_Dataset records_
--------

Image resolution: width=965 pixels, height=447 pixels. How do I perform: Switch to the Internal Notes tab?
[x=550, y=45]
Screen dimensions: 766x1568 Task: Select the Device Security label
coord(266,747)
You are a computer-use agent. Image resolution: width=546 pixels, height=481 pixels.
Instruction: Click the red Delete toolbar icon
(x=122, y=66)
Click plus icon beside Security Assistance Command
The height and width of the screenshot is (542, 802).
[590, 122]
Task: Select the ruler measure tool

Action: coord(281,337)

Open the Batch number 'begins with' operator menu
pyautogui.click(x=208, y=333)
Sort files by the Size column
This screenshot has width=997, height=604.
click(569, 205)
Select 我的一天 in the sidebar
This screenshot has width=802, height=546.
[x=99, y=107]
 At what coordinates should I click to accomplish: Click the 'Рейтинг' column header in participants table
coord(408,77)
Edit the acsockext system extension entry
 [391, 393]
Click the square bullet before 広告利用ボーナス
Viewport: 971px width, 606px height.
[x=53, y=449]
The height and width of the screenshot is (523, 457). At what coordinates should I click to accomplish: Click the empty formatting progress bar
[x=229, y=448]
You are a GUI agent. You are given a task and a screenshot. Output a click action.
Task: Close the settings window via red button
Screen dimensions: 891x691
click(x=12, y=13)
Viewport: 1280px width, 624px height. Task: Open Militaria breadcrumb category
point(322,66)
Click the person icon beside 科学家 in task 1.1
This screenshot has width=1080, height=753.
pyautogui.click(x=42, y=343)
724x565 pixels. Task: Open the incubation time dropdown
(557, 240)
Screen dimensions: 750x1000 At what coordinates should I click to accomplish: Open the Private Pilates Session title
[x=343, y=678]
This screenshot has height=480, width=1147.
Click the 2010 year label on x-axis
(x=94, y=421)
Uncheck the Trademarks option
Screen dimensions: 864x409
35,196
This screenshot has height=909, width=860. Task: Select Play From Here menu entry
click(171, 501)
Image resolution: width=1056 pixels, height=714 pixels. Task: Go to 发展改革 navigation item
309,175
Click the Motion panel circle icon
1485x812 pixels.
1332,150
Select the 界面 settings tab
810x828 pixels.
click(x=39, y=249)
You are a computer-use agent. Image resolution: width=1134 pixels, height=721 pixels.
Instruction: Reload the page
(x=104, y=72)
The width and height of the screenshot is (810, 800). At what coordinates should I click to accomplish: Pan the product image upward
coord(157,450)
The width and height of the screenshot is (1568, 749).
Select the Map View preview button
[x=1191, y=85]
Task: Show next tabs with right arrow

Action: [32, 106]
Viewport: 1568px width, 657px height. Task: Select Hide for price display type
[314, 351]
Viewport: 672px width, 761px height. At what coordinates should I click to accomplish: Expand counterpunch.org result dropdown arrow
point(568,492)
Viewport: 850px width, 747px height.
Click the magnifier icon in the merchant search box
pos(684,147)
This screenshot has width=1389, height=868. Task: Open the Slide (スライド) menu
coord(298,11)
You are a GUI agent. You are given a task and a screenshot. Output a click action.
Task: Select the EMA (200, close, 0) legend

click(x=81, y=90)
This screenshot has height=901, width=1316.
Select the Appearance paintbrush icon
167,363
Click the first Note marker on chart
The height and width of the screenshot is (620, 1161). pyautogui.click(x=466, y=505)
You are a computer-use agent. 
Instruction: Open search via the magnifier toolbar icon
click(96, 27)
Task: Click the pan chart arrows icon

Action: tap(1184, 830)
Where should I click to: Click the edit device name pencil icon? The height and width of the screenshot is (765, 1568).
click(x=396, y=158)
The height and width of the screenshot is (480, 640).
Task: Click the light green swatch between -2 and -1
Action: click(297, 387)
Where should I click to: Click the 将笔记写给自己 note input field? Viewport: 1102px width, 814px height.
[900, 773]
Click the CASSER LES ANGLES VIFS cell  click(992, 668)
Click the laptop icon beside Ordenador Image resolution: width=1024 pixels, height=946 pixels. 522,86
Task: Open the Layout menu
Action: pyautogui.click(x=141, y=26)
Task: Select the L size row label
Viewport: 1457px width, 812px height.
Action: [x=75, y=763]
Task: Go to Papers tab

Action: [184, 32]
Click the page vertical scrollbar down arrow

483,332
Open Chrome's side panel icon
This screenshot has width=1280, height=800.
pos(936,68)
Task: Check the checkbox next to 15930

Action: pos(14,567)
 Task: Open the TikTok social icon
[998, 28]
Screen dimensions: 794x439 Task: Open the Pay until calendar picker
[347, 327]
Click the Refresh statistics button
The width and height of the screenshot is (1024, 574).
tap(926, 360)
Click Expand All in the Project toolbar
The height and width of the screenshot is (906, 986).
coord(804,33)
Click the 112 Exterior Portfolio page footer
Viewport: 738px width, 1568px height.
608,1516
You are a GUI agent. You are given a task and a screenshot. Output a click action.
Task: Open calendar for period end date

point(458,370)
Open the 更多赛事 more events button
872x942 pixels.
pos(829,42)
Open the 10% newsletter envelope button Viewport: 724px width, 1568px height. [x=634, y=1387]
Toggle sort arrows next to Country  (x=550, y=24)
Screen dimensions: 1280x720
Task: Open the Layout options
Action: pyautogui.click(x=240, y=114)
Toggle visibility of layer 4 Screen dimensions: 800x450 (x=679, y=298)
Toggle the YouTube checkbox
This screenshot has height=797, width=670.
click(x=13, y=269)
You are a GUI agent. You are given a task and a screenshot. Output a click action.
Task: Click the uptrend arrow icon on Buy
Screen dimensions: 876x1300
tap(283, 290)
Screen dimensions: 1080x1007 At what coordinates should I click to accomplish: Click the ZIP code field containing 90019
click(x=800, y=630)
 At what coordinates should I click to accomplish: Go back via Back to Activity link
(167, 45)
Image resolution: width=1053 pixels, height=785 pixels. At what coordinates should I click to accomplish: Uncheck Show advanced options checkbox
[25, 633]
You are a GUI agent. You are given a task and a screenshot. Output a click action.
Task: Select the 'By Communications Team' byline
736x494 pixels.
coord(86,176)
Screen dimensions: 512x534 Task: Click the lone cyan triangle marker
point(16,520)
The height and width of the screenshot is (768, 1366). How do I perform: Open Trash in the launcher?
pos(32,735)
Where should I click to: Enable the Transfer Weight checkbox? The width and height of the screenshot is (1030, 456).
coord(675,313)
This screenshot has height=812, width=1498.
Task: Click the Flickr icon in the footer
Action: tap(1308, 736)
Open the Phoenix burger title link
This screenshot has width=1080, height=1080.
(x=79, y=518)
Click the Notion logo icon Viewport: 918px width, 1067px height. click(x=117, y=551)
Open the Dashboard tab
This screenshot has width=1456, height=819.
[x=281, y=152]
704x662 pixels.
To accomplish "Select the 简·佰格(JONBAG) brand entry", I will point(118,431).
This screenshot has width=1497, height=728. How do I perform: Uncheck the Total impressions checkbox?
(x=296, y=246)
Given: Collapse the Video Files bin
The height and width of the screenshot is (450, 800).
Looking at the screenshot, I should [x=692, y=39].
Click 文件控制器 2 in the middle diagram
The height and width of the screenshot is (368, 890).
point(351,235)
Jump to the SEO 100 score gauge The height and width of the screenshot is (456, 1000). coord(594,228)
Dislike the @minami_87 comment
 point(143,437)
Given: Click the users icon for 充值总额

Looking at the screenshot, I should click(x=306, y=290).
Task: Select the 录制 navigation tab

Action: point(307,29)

--------

_Problem to work on_
Please copy the data word for word, starting at the line that contains "Dislike the @minami_87 comment" and continuing through the last line of the data.

_Answer to the problem_
Dislike the @minami_87 comment
 point(143,437)
Given: Click the users icon for 充值总额

Looking at the screenshot, I should click(x=306, y=290).
Task: Select the 录制 navigation tab

Action: point(307,29)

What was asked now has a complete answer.